(Data on finding visible targets)
-------------------------

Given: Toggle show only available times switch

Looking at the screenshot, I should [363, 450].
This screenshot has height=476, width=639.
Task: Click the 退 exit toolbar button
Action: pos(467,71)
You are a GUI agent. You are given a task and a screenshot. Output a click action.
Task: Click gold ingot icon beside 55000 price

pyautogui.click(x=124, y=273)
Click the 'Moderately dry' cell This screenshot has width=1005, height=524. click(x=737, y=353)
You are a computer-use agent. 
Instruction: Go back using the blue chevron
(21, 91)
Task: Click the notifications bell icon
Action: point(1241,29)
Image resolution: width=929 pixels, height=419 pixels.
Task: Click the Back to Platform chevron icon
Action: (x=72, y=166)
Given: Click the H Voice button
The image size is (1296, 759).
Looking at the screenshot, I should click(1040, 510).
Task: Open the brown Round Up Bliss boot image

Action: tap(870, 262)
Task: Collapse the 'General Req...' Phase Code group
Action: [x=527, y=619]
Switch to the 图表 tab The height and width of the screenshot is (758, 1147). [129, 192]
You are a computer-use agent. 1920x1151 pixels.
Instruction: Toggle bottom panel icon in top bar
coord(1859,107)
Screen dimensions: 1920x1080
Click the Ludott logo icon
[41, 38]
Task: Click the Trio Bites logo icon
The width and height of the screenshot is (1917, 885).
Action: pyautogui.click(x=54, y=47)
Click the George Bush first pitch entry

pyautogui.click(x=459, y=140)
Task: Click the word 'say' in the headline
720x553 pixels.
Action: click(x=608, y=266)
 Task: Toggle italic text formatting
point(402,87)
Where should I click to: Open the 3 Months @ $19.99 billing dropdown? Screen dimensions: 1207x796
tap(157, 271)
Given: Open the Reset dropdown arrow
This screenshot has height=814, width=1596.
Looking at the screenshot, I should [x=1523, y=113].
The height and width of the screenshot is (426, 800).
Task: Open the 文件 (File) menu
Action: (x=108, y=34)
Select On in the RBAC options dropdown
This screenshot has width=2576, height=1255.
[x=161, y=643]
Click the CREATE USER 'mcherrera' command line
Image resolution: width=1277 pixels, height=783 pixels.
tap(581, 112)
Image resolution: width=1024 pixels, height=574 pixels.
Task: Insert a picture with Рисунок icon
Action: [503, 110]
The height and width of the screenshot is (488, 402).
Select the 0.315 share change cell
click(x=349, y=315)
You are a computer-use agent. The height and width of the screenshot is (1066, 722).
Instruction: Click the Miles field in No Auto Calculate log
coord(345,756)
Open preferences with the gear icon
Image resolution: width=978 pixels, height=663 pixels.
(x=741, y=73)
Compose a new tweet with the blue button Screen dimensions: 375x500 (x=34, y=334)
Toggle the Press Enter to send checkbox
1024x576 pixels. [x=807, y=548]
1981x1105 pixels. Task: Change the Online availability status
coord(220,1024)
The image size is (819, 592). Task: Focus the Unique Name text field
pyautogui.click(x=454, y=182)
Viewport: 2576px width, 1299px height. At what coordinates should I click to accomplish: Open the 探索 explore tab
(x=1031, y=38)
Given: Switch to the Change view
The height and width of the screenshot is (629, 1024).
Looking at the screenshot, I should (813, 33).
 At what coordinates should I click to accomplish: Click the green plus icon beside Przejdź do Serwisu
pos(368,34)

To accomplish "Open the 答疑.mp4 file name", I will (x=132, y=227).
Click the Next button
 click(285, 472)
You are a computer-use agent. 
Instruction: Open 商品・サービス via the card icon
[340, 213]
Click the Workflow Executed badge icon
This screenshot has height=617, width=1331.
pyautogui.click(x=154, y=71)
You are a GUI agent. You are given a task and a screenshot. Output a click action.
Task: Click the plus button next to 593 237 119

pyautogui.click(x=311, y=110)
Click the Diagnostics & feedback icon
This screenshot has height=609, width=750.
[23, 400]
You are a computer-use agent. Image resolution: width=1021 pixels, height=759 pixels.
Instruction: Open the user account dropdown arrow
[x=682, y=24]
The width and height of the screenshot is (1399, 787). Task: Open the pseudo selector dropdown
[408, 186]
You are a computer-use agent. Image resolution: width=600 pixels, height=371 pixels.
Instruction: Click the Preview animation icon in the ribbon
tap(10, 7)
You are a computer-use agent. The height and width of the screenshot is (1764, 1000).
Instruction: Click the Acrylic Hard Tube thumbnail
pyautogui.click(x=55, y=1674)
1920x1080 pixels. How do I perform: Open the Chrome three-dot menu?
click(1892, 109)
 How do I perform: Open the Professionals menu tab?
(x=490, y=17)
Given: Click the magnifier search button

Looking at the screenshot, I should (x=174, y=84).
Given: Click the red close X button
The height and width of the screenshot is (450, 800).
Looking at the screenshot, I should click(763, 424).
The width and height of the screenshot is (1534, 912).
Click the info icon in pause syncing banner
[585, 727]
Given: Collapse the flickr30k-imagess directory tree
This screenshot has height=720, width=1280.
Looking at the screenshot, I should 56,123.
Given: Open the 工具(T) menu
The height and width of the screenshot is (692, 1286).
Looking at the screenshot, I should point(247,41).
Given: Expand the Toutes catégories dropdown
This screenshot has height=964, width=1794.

-------------------------

> _WHAT IS EXPECTED_
Turn every line of the records into a Markdown table with the columns Row and Line, numbering the rows in order. Leave out blank lines.

> _FINAL ANSWER_
| Row | Line |
|---|---|
| 1 | Given: Toggle show only available times switch |
| 2 | Looking at the screenshot, I should [363, 450]. |
| 3 | This screenshot has height=476, width=639. |
| 4 | Task: Click the 退 exit toolbar button |
| 5 | Action: pos(467,71) |
| 6 | You are a GUI agent. You are given a task and a screenshot. Output a click action. |
| 7 | Task: Click gold ingot icon beside 55000 price |
| 8 | pyautogui.click(x=124, y=273) |
| 9 | Click the 'Moderately dry' cell This screenshot has width=1005, height=524. click(x=737, y=353) |
| 10 | You are a computer-use agent.  |
| 11 | Instruction: Go back using the blue chevron |
| 12 | (21, 91) |
| 13 | Task: Click the notifications bell icon |
| 14 | Action: point(1241,29) |
| 15 | Image resolution: width=929 pixels, height=419 pixels. |
| 16 | Task: Click the Back to Platform chevron icon |
| 17 | Action: (x=72, y=166) |
| 18 | Given: Click the H Voice button |
| 19 | The image size is (1296, 759). |
| 20 | Looking at the screenshot, I should click(1040, 510). |
| 21 | Task: Open the brown Round Up Bliss boot image |
| 22 | Action: tap(870, 262) |
| 23 | Task: Collapse the 'General Req...' Phase Code group |
| 24 | Action: [x=527, y=619] |
| 25 | Switch to the 图表 tab The height and width of the screenshot is (758, 1147). [129, 192] |
| 26 | You are a computer-use agent. 1920x1151 pixels. |
| 27 | Instruction: Toggle bottom panel icon in top bar |
| 28 | coord(1859,107) |
| 29 | Screen dimensions: 1920x1080 |
| 30 | Click the Ludott logo icon |
| 31 | [41, 38] |
| 32 | Task: Click the Trio Bites logo icon |
| 33 | The width and height of the screenshot is (1917, 885). |
| 34 | Action: pyautogui.click(x=54, y=47) |
| 35 | Click the George Bush first pitch entry |
| 36 | pyautogui.click(x=459, y=140) |
| 37 | Task: Click the word 'say' in the headline |
| 38 | 720x553 pixels. |
| 39 | Action: click(x=608, y=266) |
| 40 |  Task: Toggle italic text formatting |
| 41 | point(402,87) |
| 42 | Where should I click to: Open the 3 Months @ $19.99 billing dropdown? Screen dimensions: 1207x796 |
| 43 | tap(157, 271) |
| 44 | Given: Open the Reset dropdown arrow |
| 45 | This screenshot has height=814, width=1596. |
| 46 | Looking at the screenshot, I should [x=1523, y=113]. |
| 47 | The height and width of the screenshot is (426, 800). |
| 48 | Task: Open the 文件 (File) menu |
| 49 | Action: (x=108, y=34) |
| 50 | Select On in the RBAC options dropdown |
| 51 | This screenshot has width=2576, height=1255. |
| 52 | [x=161, y=643] |
| 53 | Click the CREATE USER 'mcherrera' command line |
| 54 | Image resolution: width=1277 pixels, height=783 pixels. |
| 55 | tap(581, 112) |
| 56 | Image resolution: width=1024 pixels, height=574 pixels. |
| 57 | Task: Insert a picture with Рисунок icon |
| 58 | Action: [503, 110] |
| 59 | The height and width of the screenshot is (488, 402). |
| 60 | Select the 0.315 share change cell |
| 61 | click(x=349, y=315) |
| 62 | You are a computer-use agent. The height and width of the screenshot is (1066, 722). |
| 63 | Instruction: Click the Miles field in No Auto Calculate log |
| 64 | coord(345,756) |
| 65 | Open preferences with the gear icon |
| 66 | Image resolution: width=978 pixels, height=663 pixels. |
| 67 | (x=741, y=73) |
| 68 | Compose a new tweet with the blue button Screen dimensions: 375x500 (x=34, y=334) |
| 69 | Toggle the Press Enter to send checkbox |
| 70 | 1024x576 pixels. [x=807, y=548] |
| 71 | 1981x1105 pixels. Task: Change the Online availability status |
| 72 | coord(220,1024) |
| 73 | The image size is (819, 592). Task: Focus the Unique Name text field |
| 74 | pyautogui.click(x=454, y=182) |
| 75 | Viewport: 2576px width, 1299px height. At what coordinates should I click to accomplish: Open the 探索 explore tab |
| 76 | (x=1031, y=38) |
| 77 | Given: Switch to the Change view |
| 78 | The height and width of the screenshot is (629, 1024). |
| 79 | Looking at the screenshot, I should (813, 33). |
| 80 |  At what coordinates should I click to accomplish: Click the green plus icon beside Przejdź do Serwisu |
| 81 | pos(368,34) |
| 82 | To accomplish "Open the 答疑.mp4 file name", I will (x=132, y=227). |
| 83 | Click the Next button |
| 84 |  click(285, 472) |
| 85 | You are a computer-use agent.  |
| 86 | Instruction: Open 商品・サービス via the card icon |
| 87 | [340, 213] |
| 88 | Click the Workflow Executed badge icon |
| 89 | This screenshot has height=617, width=1331. |
| 90 | pyautogui.click(x=154, y=71) |
| 91 | You are a GUI agent. You are given a task and a screenshot. Output a click action. |
| 92 | Task: Click the plus button next to 593 237 119 |
| 93 | pyautogui.click(x=311, y=110) |
| 94 | Click the Diagnostics & feedback icon |
| 95 | This screenshot has height=609, width=750. |
| 96 | [23, 400] |
| 97 | You are a computer-use agent. Image resolution: width=1021 pixels, height=759 pixels. |
| 98 | Instruction: Open the user account dropdown arrow |
| 99 | [x=682, y=24] |
| 100 | The width and height of the screenshot is (1399, 787). Task: Open the pseudo selector dropdown |
| 101 | [408, 186] |
| 102 | You are a computer-use agent. Image resolution: width=600 pixels, height=371 pixels. |
| 103 | Instruction: Click the Preview animation icon in the ribbon |
| 104 | tap(10, 7) |
| 105 | You are a computer-use agent. The height and width of the screenshot is (1764, 1000). |
| 106 | Instruction: Click the Acrylic Hard Tube thumbnail |
| 107 | pyautogui.click(x=55, y=1674) |
| 108 | 1920x1080 pixels. How do I perform: Open the Chrome three-dot menu? |
| 109 | click(1892, 109) |
| 110 |  How do I perform: Open the Professionals menu tab? |
| 111 | (x=490, y=17) |
| 112 | Given: Click the magnifier search button |
| 113 | Looking at the screenshot, I should (x=174, y=84). |
| 114 | Given: Click the red close X button |
| 115 | The height and width of the screenshot is (450, 800). |
| 116 | Looking at the screenshot, I should click(763, 424). |
| 117 | The width and height of the screenshot is (1534, 912). |
| 118 | Click the info icon in pause syncing banner |
| 119 | [585, 727] |
| 120 | Given: Collapse the flickr30k-imagess directory tree |
| 121 | This screenshot has height=720, width=1280. |
| 122 | Looking at the screenshot, I should 56,123. |
| 123 | Given: Open the 工具(T) menu |
| 124 | The height and width of the screenshot is (692, 1286). |
| 125 | Looking at the screenshot, I should point(247,41). |
| 126 | Given: Expand the Toutes catégories dropdown |
| 127 | This screenshot has height=964, width=1794. |